## [TASK REQUIREMENTS]
Leave out the pictures and output the data verbatim.

Saved data entries
··········

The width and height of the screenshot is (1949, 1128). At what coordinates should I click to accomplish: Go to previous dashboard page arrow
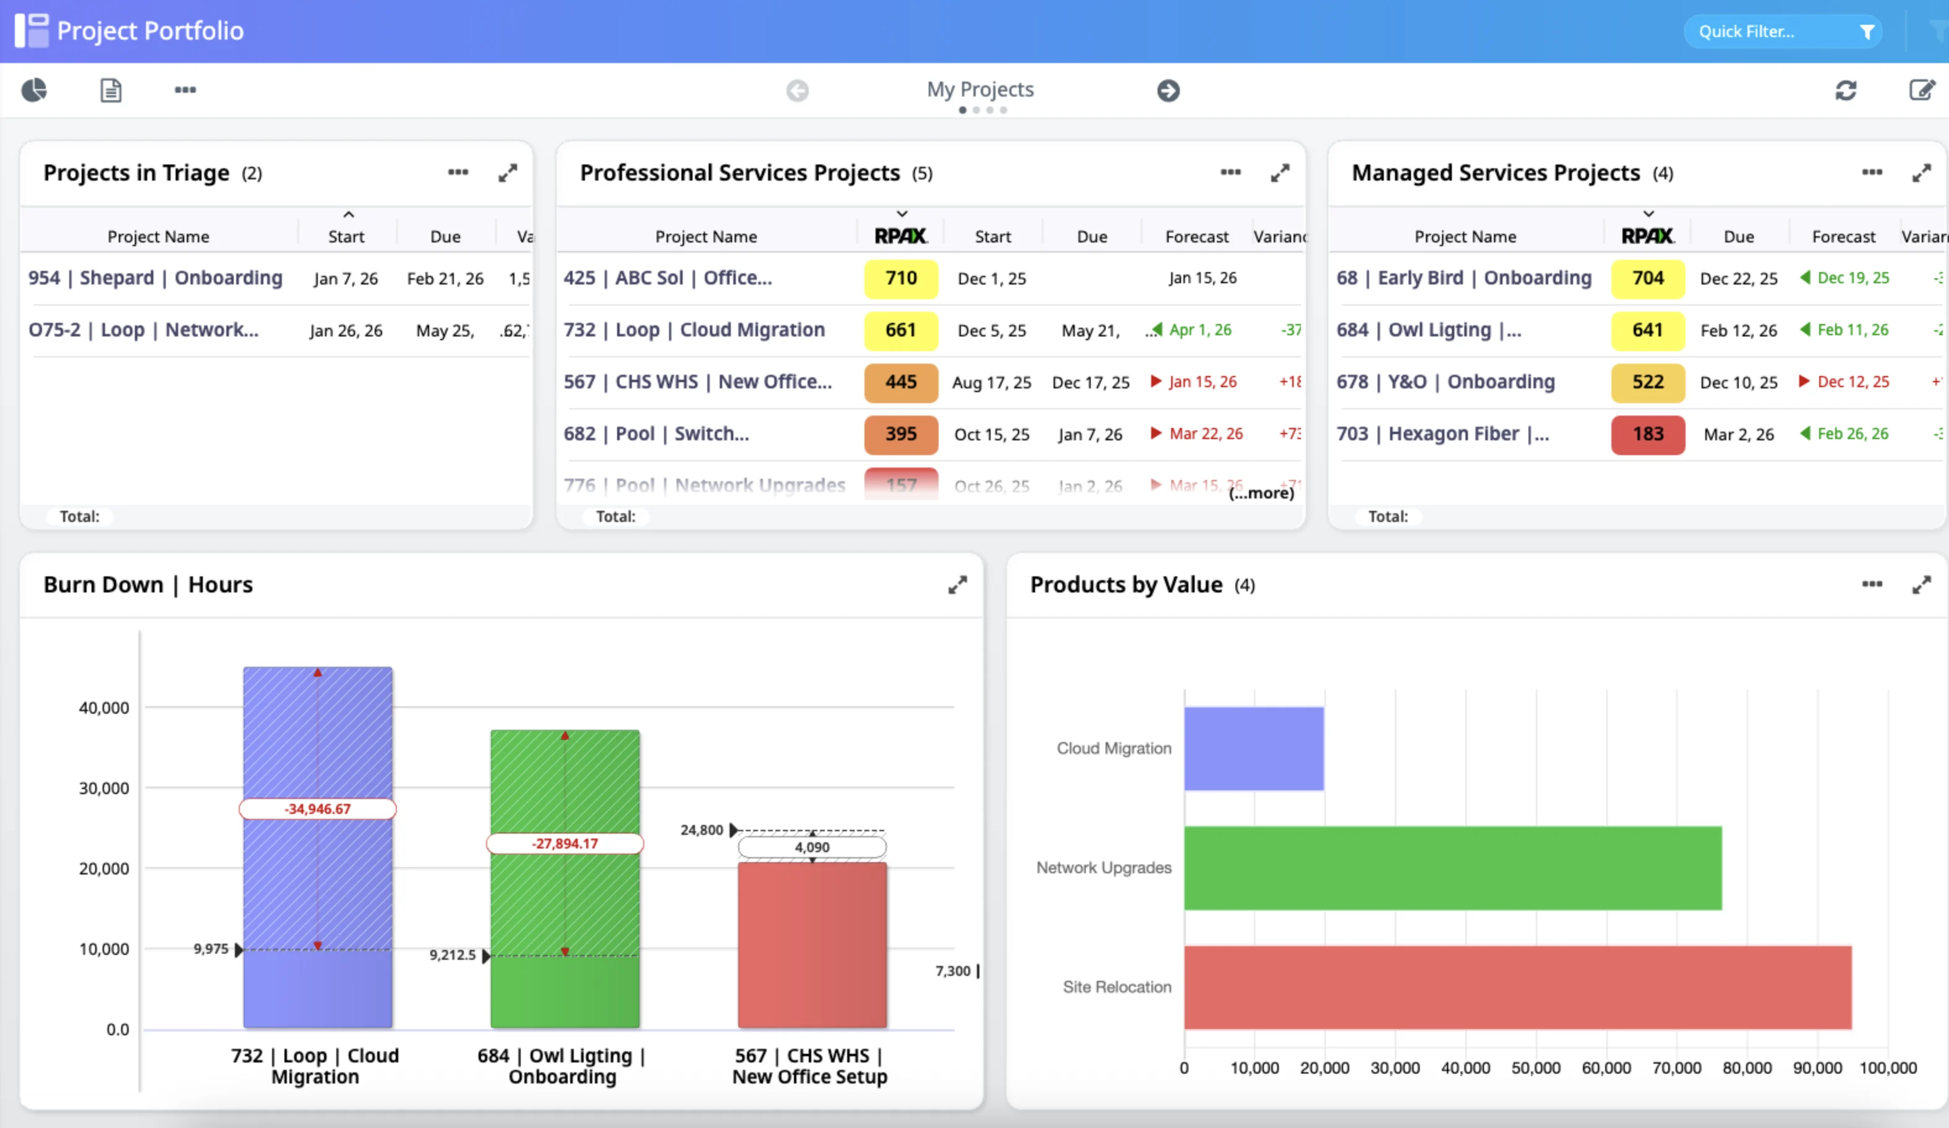797,91
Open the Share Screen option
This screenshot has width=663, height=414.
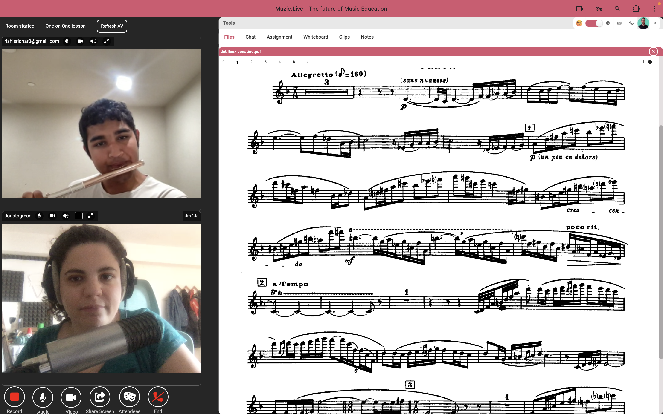100,397
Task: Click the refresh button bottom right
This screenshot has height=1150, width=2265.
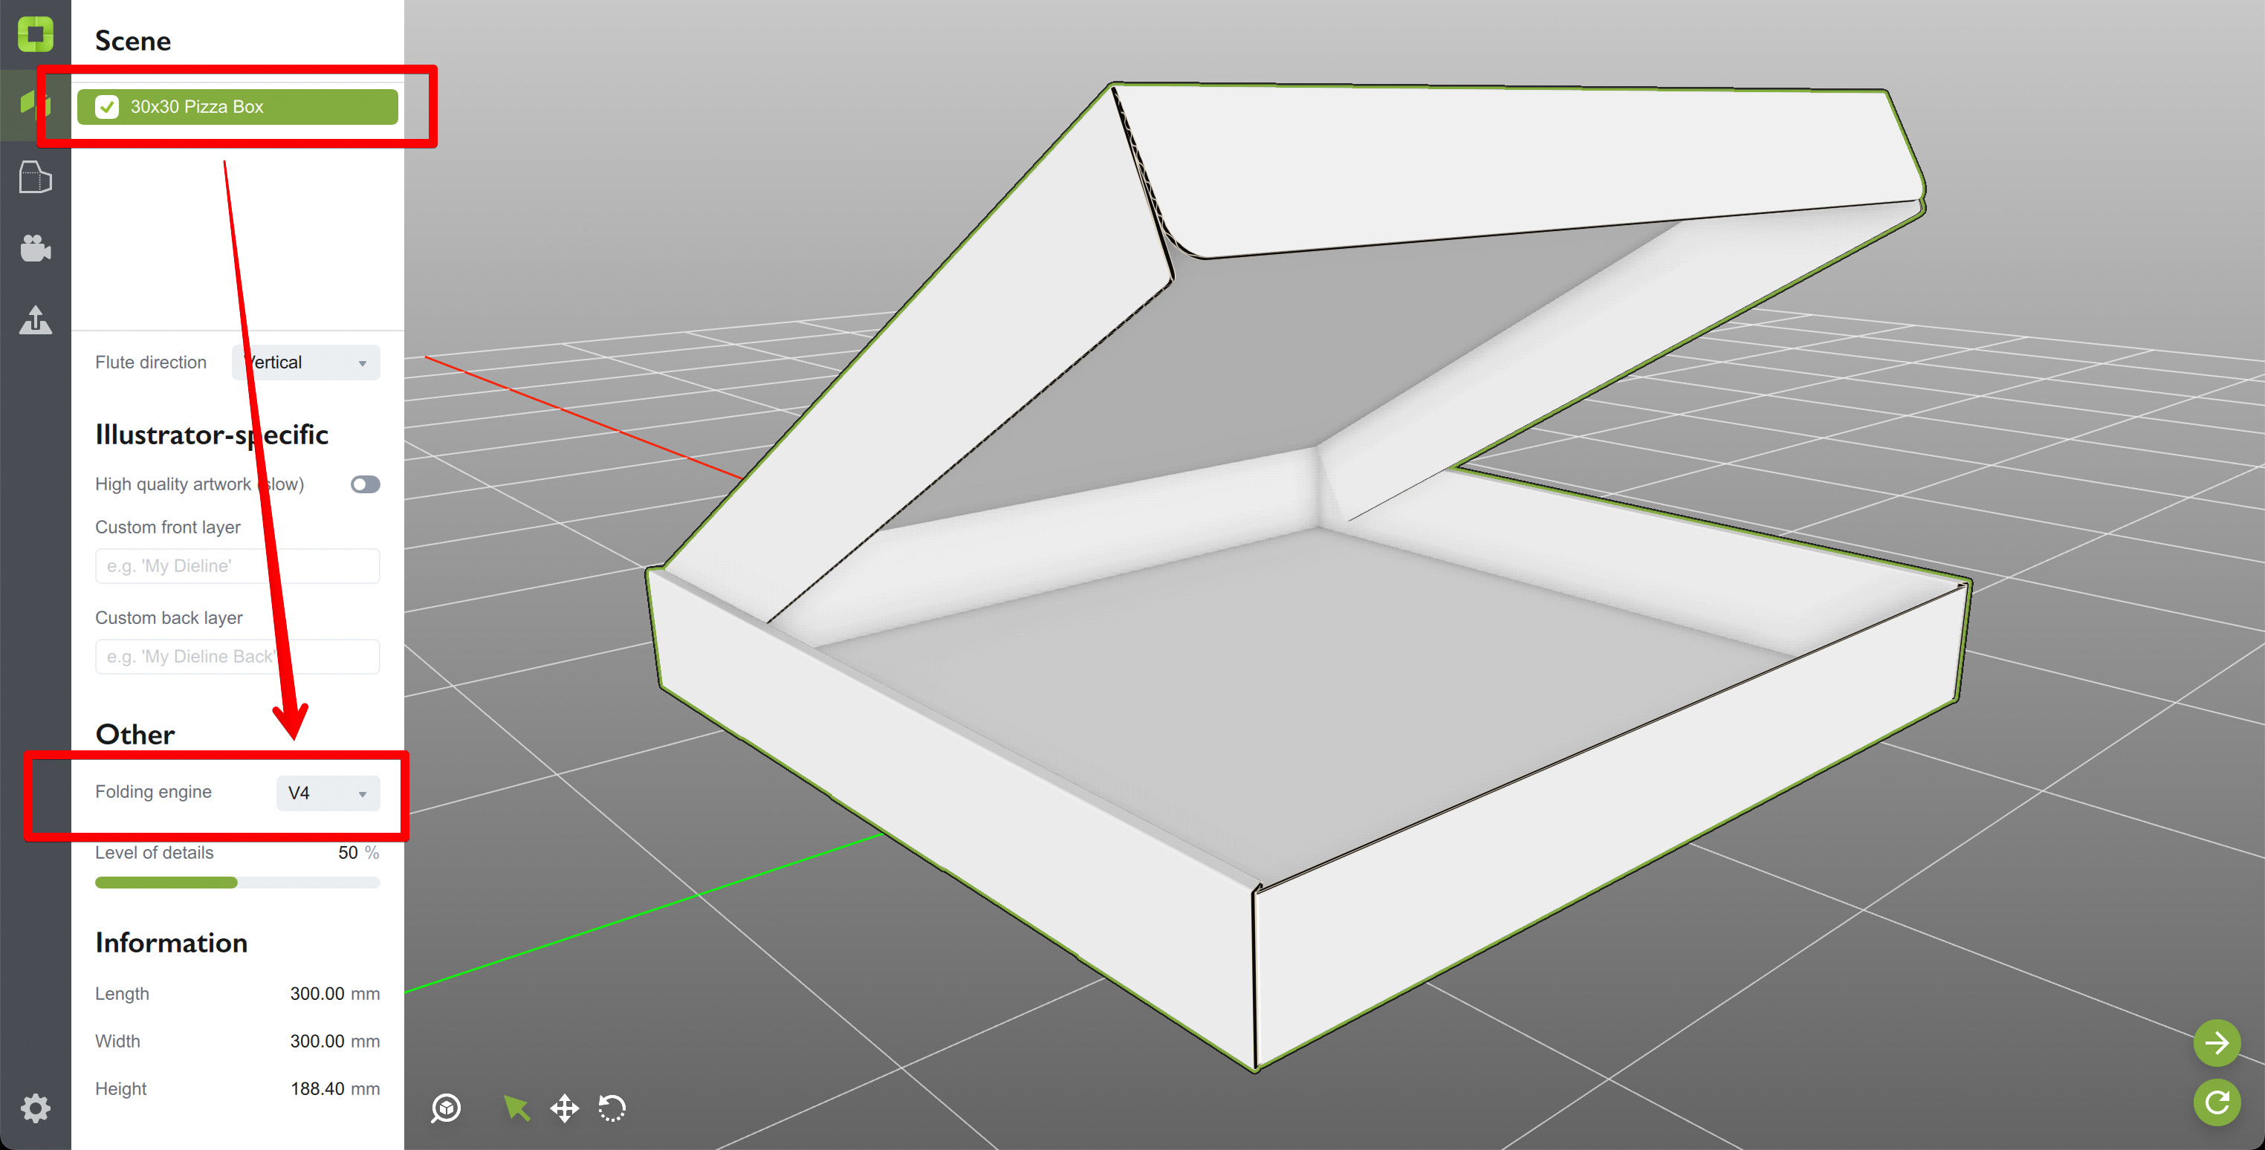Action: [x=2217, y=1103]
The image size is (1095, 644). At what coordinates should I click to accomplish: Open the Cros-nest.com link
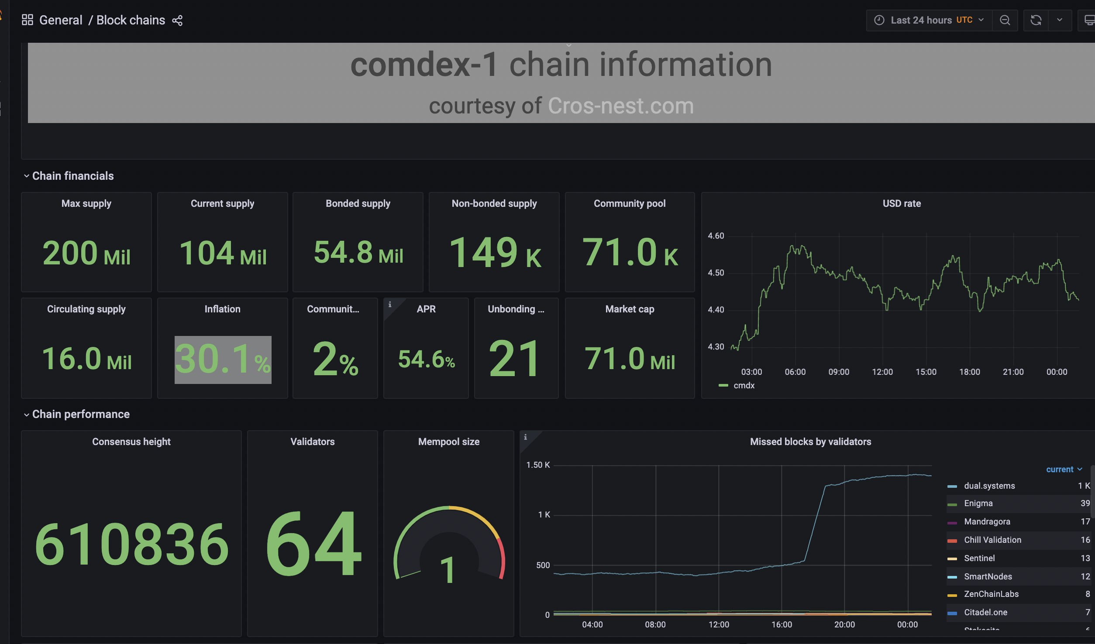click(620, 106)

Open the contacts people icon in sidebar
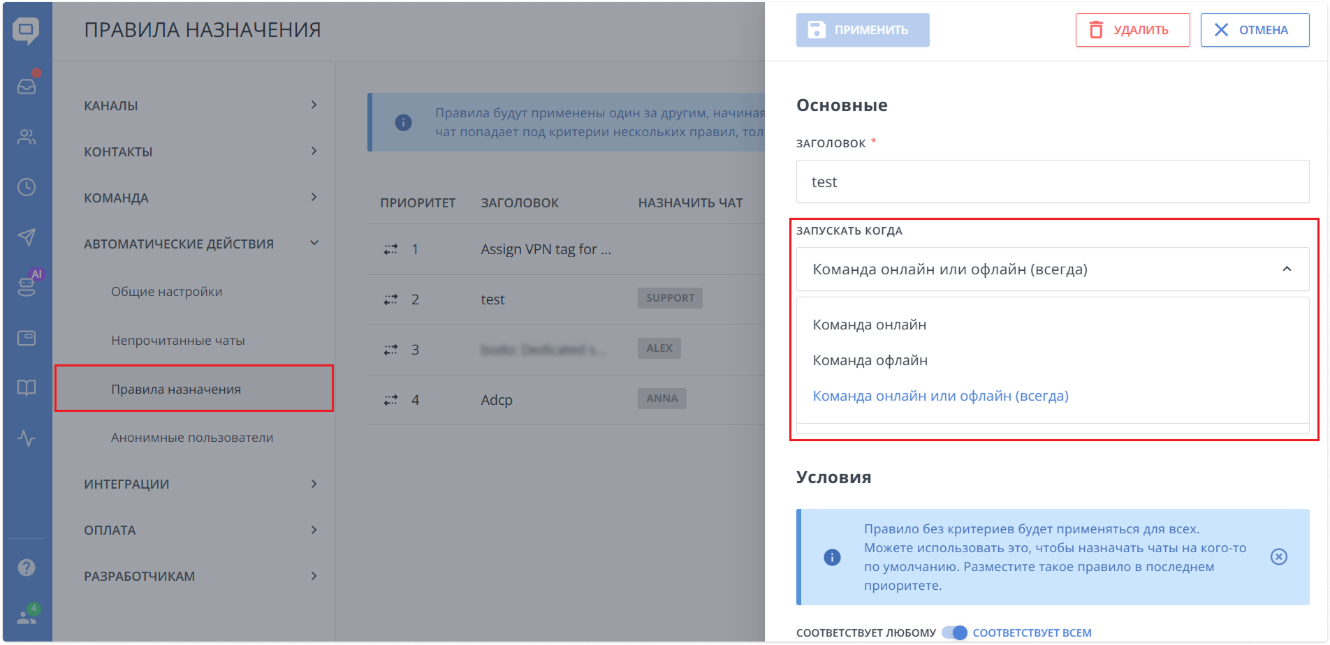pos(27,137)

··········

## [EXERCISE ANSWER]
The width and height of the screenshot is (1949, 1128). At what coordinates should I click to accomplish: Go to previous dashboard page arrow
797,91
Open the Share Screen option
This screenshot has width=663, height=414.
100,397
Task: Click the refresh button bottom right
This screenshot has height=1150, width=2265.
Action: [x=2217, y=1103]
The image size is (1095, 644). At what coordinates should I click to accomplish: Open the Cros-nest.com link
click(620, 106)

Open the contacts people icon in sidebar
pos(27,137)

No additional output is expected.